Unlike other federal payments to provincial governments like the Canada Health Transfer –which is spent on healthcare – a provincial government decides how the money from an equalization payment is used.

As the Department of Finance phrases it, “equalization payments are unconditional – receiving provinces are free to spend the funds according to their own priorities.”

Credit: Trevor Tombe, associate professor of economics at the University of Calgary

It’s been a regular refrain from former Newfoundland and Labrador Premier Brian Peckford that being a have province is a matter of pride.

Peckford titled his 2012 autobiography Some Day the Sun Will Shine and Have Not Will be No More, words described as “immortal” on the book’s dust jacket.

In the preface to his 1982 book, The Past in the Present, Peckford writes that he believes Newfoundlanders think someone else can always do it better than them and this feeling may be deep in the psyche.

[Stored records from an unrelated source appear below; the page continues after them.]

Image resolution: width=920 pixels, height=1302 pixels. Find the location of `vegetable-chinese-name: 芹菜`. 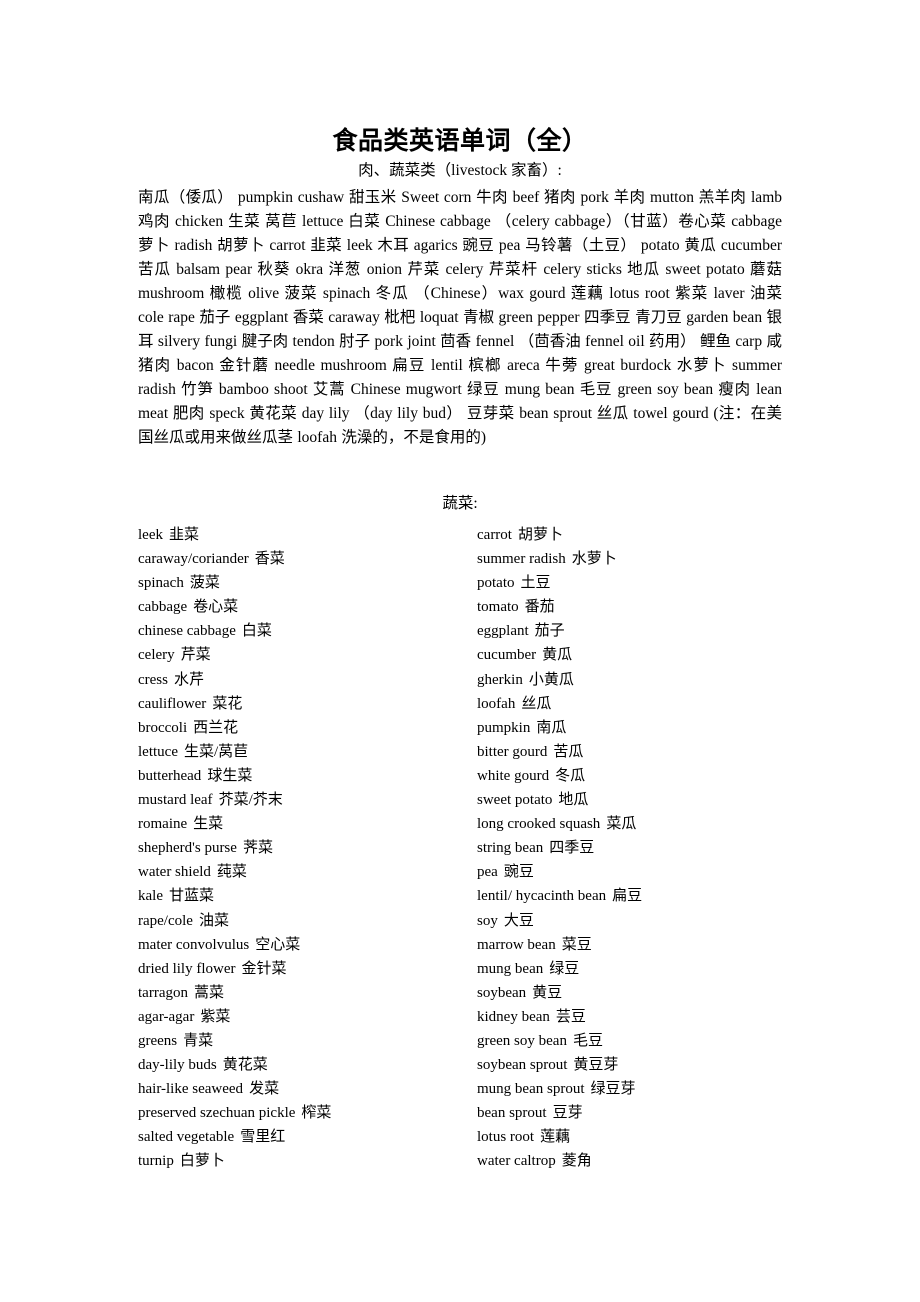

vegetable-chinese-name: 芹菜 is located at coordinates (196, 656).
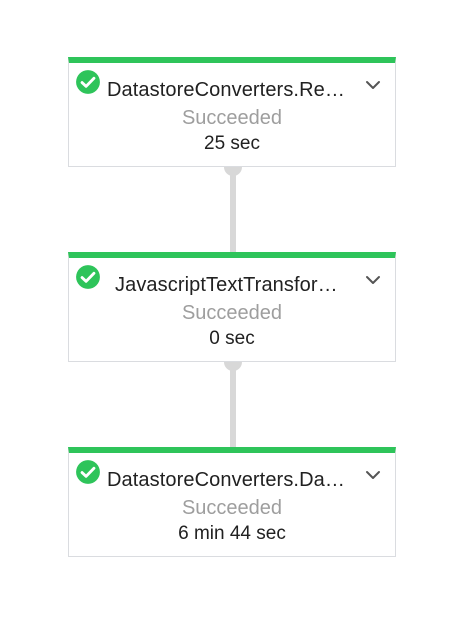 The height and width of the screenshot is (639, 474). Describe the element at coordinates (232, 534) in the screenshot. I see `step-duration: 6 min 44 sec` at that location.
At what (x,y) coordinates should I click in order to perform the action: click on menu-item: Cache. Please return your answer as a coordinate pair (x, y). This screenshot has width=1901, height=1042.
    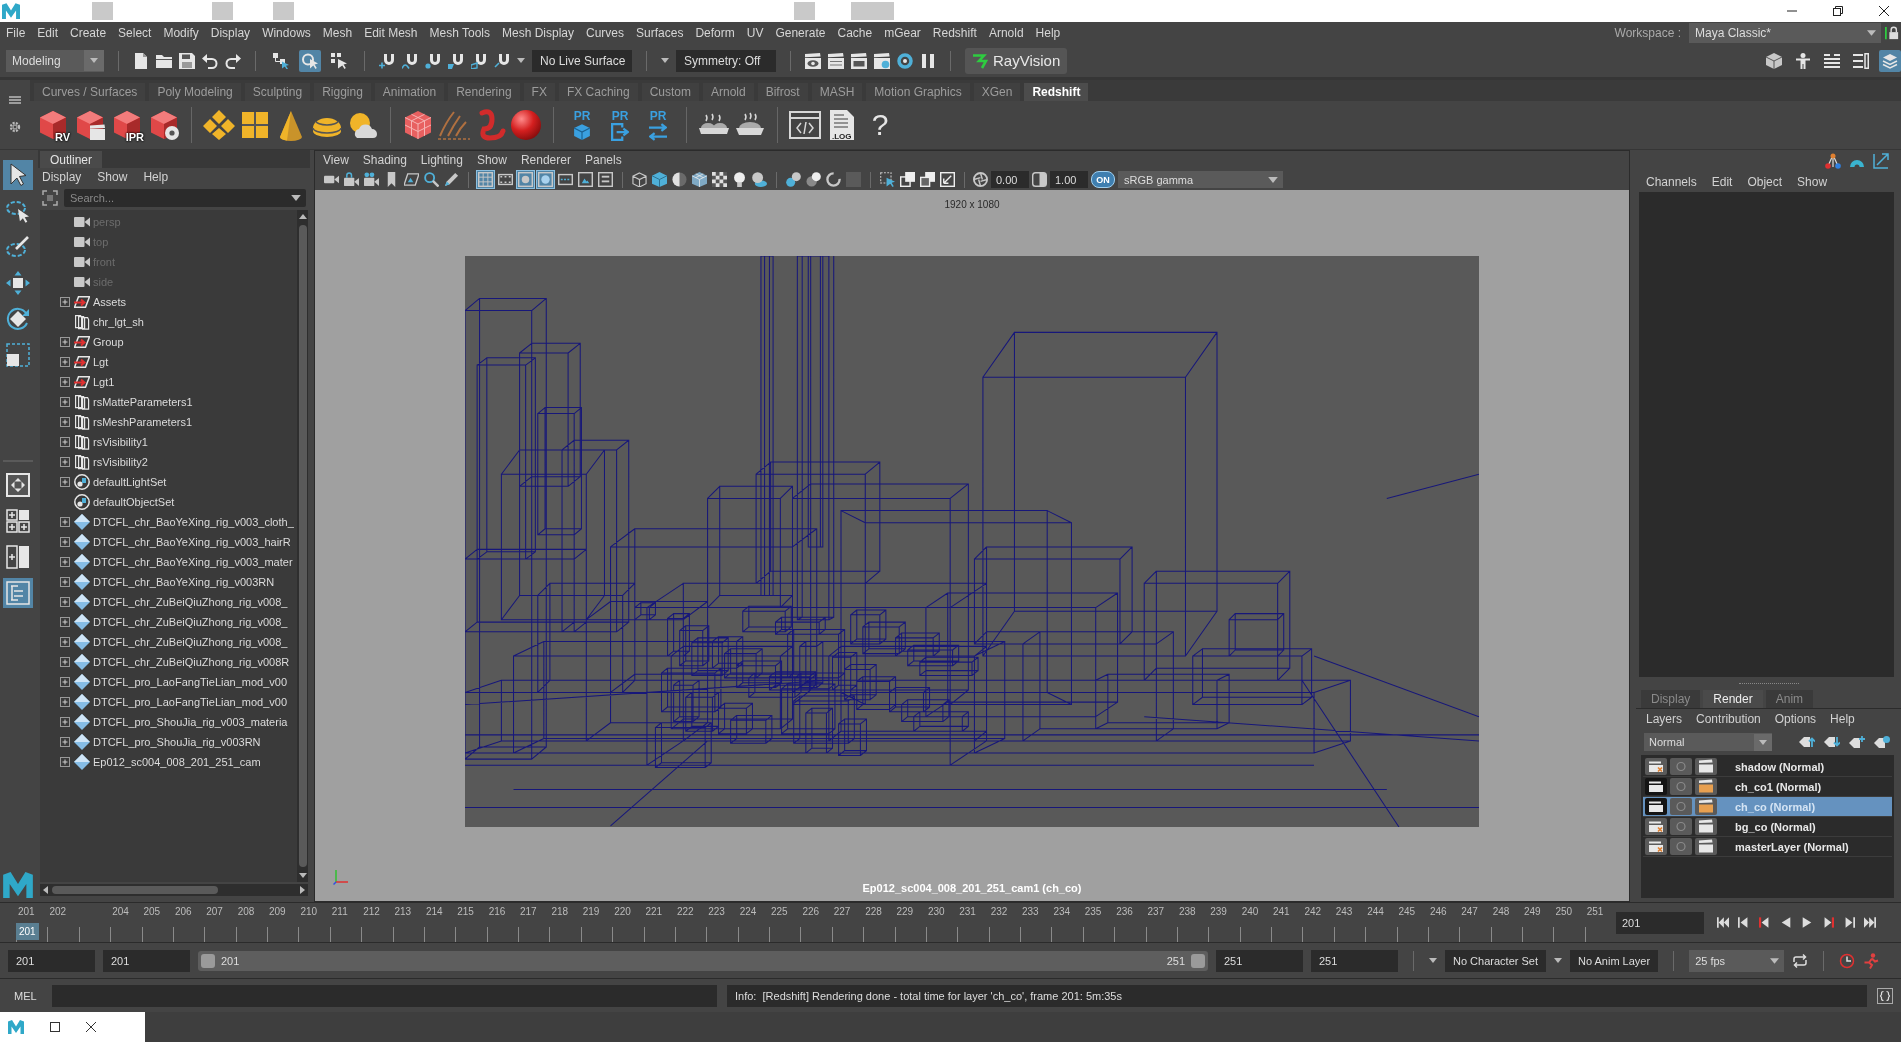
    Looking at the image, I should click on (855, 33).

“It is sufficient to say that we have laboured under some sort of perceived inadequacy, and have more than once had our eyes turned toward the pot of gold at the end of the rainbow,” he wrote.

And he’s not the only one who thought of being a have province in these terms.

The CBC quoted Tom Marshall in 2008, when he was finance minister, as saying Newfoundlanders should prepare for a “revolution between the years” as the province was approaching have status.

Later that year, Danny Williams advised the people of the province to hold their heads high because the province was on the brink of not receiving equalization transfers.

For Blidook, it’s not that big of an issue.

“I certainly don’t take it as mattering to the same degree that Danny Williams (did),” he said. “I don’t think of it as being that important. First of all, it’s not a measure of you as an individual. Beyond that, there’s a lot of factors.”

Blidook says there may be times when we develop new economic ideas that thrive and would be an accomplishment. But based on the relevant factors – geography, economic structure, history, population, how long Newfoundland and Labrador has been a province, etc. – it’s only logical the province would be a have-not member of confederation most of the time.

“If we get lucky and we strike gold, or in this case oil, and for a while we’re (a have province) – that’s great,” Blidook said. “But beyond that, it’s a province that, structurally, institutionally, it just makes sense that it would have a harder time than other places, especially provinces like Ontario that … are on the St. Lawrence Seaway where all of the economic development occurred originally …”

Being part of a federation that looks out for you is a good thing, Blidook says. And being a have province says nothing of why, collectively, the individuals who live in a particular province may pay more.

“They don’t pay more because they’re a have province. If they pay more it’s because they have people with high incomes who are paying more in income tax.”